ECSAS 2023 – Turin 26-29 July

How the revolting turns into a piece of art: Imagery of disgust in Hindi Dalit autobiographies

Presenter

Rimscha Marina - Hebrew University of Jerusalem, Asian Studies, Jerusalem, Israel

Panel

35 – Postmodern Narratives of Caste and Indigeneity

Abstract

 This paper examines the usage of bībhatsa rasa or the aesthetic of revulsion in Hindi Dalit autobiographies. Laura Brueck has pointed out that early Marathi Dalit writers have used bībhatsa rasa quite extensively. The Dalit Panther writer Namdeo Dhasal’s poetry is one famous example of a literature that, as Dilip Chitre puts it, “zooms in on the contents of sewers” and hits the reader with “almost palpable filth and stink”. My paper will demonstrate that while Kausalya Baisantri and Omprakash Valmiki, who were among the first Hindi Dalit autobiographers in the end of the 1990ies, do use the aesthetic of revulsion in their narratives, their usage of it is minimal and directed at the achievement of goals similar to those of early Marathi Dalit writers, but with strategically shifted connotations.
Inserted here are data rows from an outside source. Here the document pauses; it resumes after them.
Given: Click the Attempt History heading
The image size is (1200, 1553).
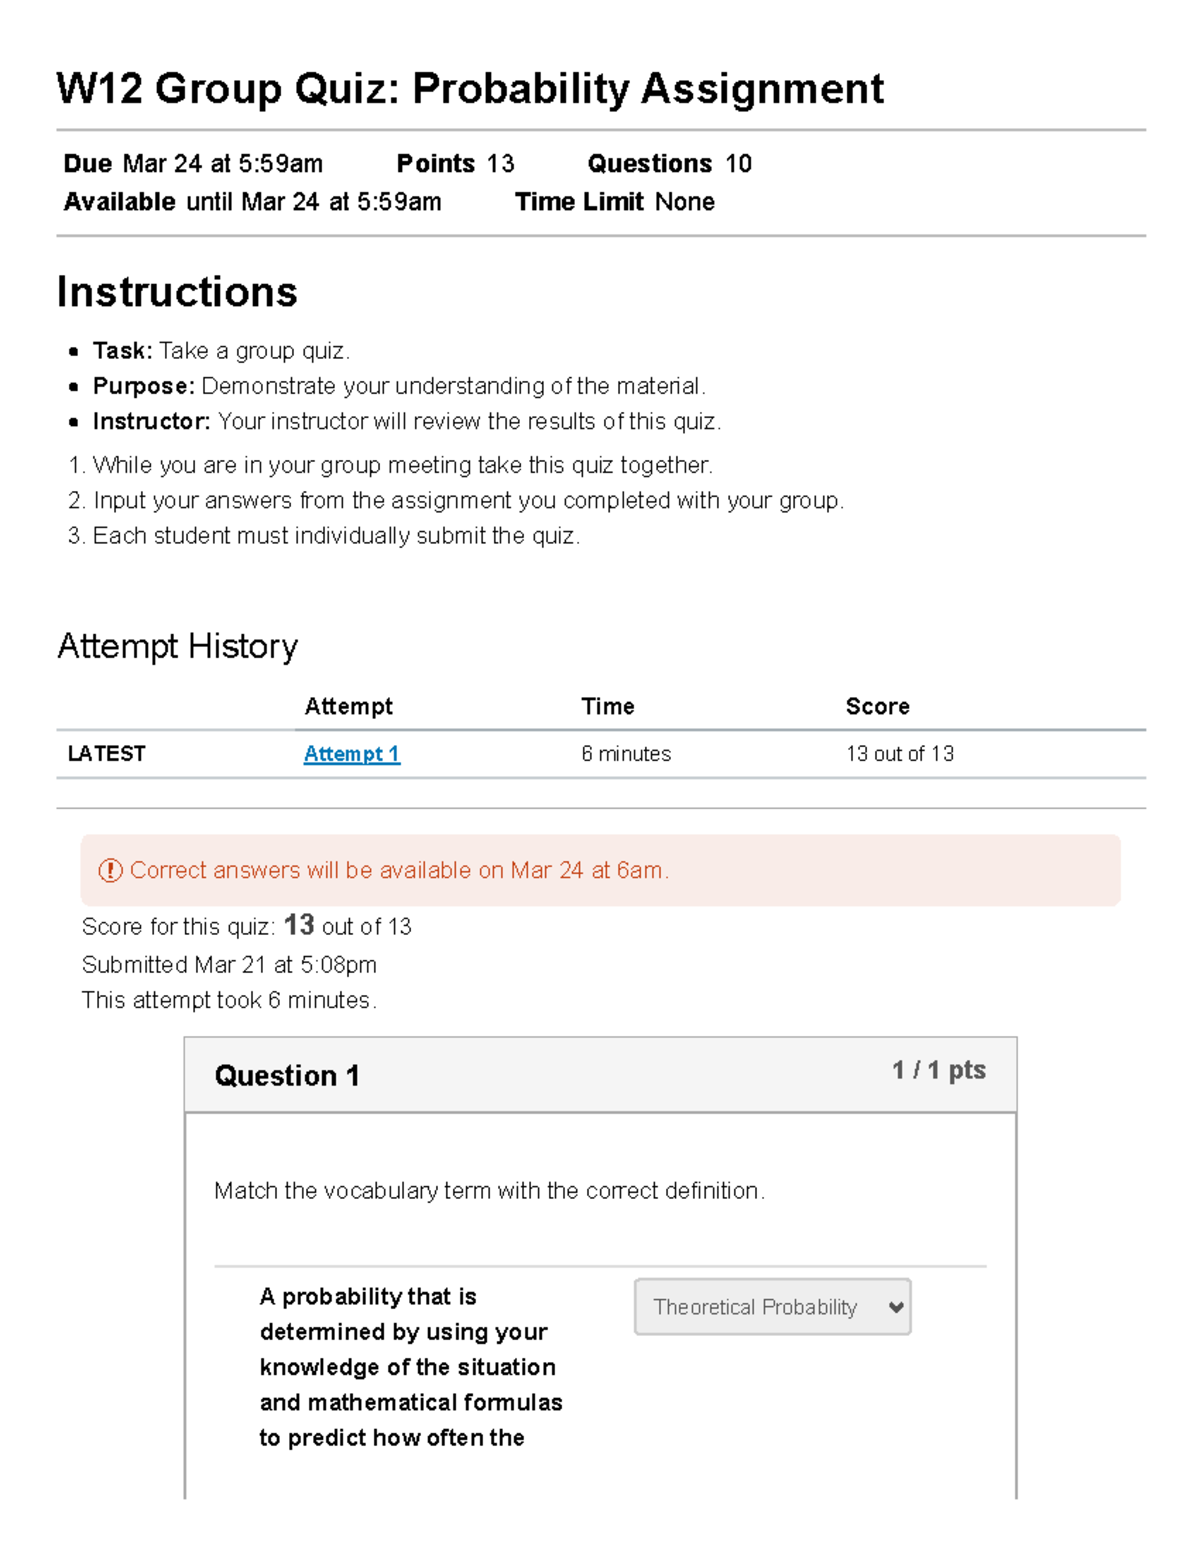Looking at the screenshot, I should [x=177, y=646].
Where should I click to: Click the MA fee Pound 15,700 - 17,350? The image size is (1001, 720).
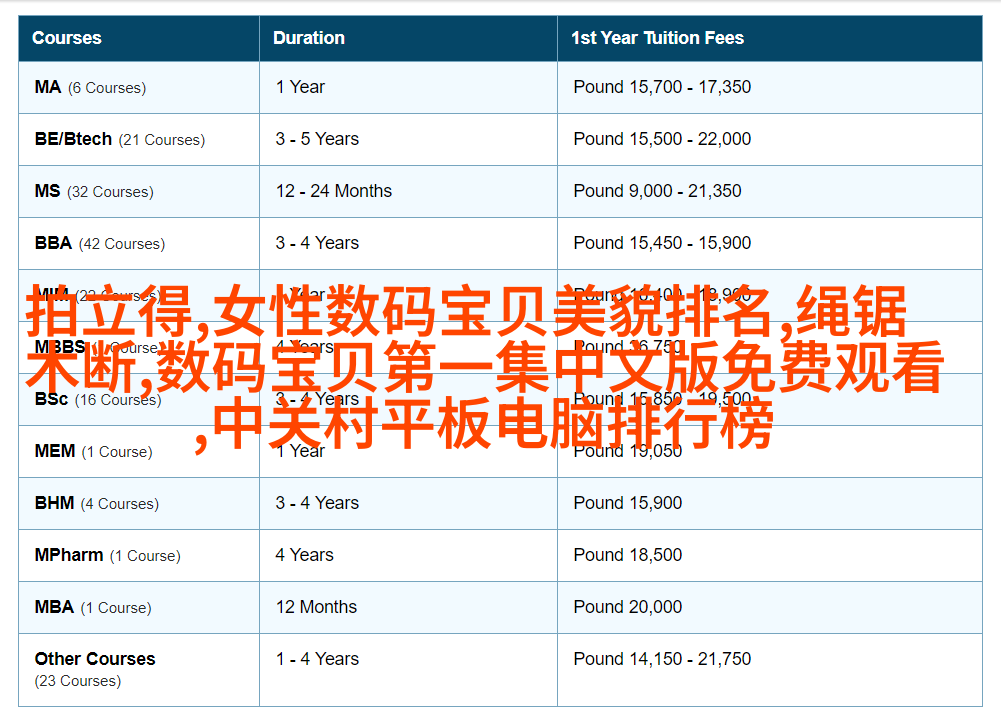[x=662, y=87]
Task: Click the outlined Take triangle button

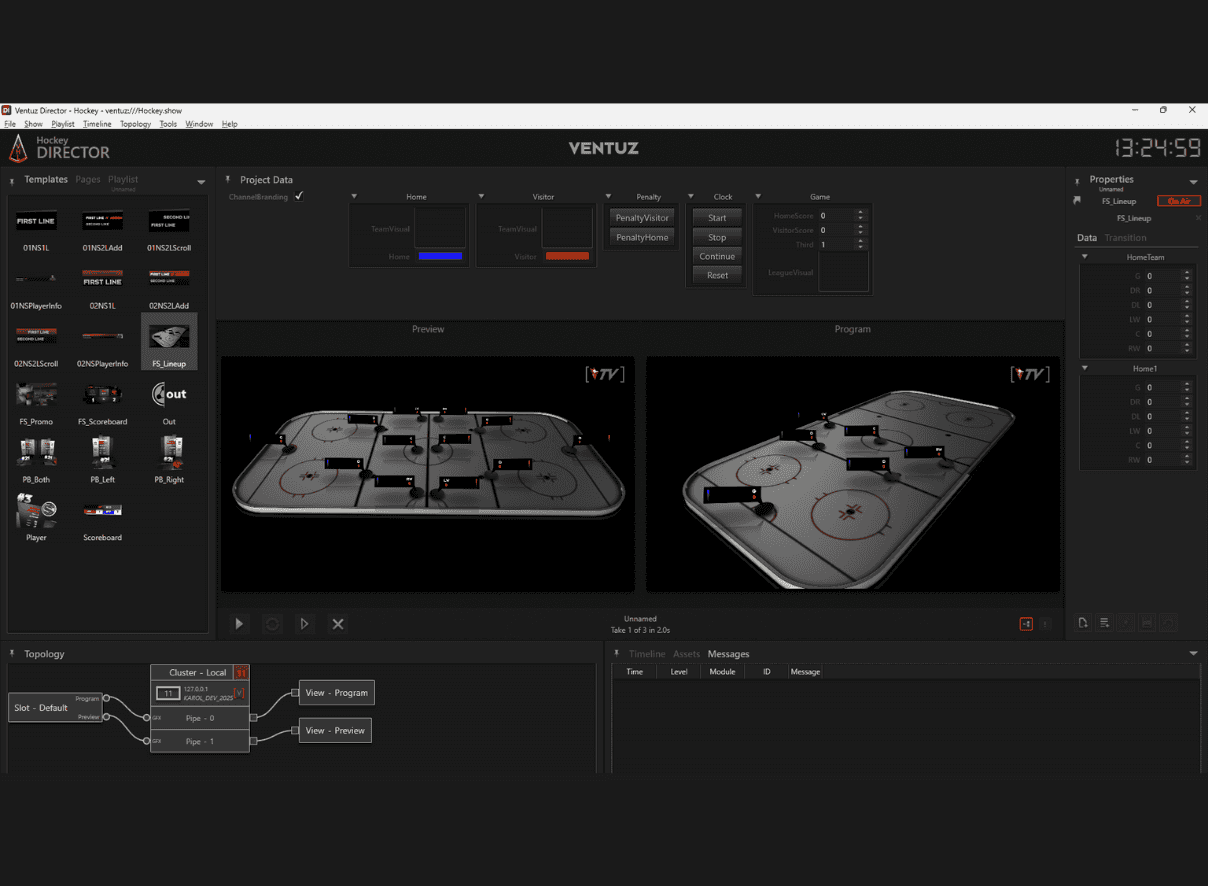Action: click(305, 624)
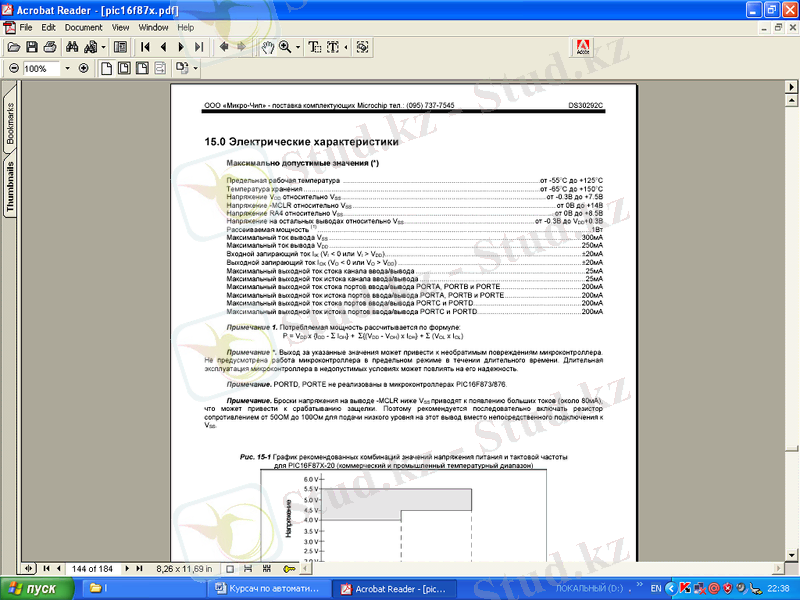
Task: Click the Adobe logo icon in toolbar
Action: coord(582,47)
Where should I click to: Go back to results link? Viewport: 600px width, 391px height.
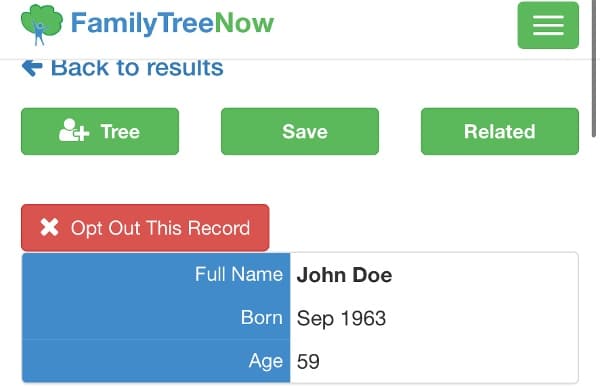(x=122, y=68)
When Dalit writer Tulsiram writes his autobiography fifteen years later, he takes it further and in a postmodernist stance re-interprets the revolting as beautiful. His imagery of disgust looks like a rare painting – I suggest that while this strategy is in direct opposition to that of Dhasal and his contemporaries, it is far more powerful: instead of forcing the reader to smell the stench of Dalit life, he makes it look stunning, rare and worthy of an artist’s brush.